TASK BRIEF: Pull every line containing "Viewport" from the entries.

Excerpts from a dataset
⁂
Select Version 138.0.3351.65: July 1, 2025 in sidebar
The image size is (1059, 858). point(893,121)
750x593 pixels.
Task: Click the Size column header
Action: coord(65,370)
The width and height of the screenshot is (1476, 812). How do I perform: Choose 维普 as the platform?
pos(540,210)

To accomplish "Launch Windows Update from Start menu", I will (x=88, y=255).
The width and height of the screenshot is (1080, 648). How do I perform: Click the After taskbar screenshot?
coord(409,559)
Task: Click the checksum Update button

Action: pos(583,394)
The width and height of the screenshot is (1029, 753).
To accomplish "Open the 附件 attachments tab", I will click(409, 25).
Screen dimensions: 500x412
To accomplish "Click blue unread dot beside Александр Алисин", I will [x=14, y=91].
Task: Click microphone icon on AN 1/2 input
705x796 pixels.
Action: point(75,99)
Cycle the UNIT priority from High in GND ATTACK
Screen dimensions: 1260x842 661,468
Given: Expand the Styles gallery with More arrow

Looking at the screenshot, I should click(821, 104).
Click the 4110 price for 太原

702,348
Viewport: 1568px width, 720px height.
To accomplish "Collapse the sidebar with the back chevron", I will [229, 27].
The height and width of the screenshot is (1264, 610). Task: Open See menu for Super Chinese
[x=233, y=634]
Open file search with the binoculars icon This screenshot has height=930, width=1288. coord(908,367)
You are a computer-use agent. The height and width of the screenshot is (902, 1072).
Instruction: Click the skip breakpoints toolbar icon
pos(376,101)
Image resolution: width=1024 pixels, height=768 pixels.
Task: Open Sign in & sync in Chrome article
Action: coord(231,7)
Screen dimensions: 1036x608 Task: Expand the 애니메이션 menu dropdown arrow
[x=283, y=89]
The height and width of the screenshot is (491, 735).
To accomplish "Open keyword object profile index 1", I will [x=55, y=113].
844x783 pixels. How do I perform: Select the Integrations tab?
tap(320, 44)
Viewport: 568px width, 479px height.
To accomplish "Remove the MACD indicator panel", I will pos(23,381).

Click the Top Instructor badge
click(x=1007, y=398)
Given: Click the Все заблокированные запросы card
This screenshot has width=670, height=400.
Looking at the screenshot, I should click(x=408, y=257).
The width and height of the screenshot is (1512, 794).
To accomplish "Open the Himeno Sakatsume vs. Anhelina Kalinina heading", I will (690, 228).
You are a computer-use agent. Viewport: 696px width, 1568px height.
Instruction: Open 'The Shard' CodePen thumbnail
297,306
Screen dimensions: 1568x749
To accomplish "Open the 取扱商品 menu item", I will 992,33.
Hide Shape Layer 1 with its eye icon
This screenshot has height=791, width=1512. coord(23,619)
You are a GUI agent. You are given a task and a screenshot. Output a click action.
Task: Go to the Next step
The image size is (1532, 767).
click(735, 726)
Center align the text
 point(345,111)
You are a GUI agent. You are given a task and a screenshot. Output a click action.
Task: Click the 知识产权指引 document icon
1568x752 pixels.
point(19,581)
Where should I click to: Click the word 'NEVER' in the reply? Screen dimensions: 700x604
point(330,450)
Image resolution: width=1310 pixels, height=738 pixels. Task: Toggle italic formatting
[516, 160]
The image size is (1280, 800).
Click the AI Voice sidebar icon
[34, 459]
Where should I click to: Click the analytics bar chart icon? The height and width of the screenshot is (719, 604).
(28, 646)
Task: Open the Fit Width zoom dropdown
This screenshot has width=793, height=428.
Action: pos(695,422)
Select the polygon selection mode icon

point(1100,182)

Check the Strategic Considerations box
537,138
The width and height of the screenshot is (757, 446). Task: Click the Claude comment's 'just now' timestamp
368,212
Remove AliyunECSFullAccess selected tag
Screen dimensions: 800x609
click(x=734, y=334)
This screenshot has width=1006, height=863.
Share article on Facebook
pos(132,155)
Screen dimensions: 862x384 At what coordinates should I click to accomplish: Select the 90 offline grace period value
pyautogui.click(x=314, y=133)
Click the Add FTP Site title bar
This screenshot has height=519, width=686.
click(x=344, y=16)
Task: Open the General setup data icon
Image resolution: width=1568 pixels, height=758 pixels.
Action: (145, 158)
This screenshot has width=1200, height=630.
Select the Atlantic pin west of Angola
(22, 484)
⁂
SOLUTION TO THE PROBLEM:
Viewport: 1568px width, 720px height.
Viewport: 568px width, 479px height.
You are a computer-use agent. Viewport: 696px width, 1568px height.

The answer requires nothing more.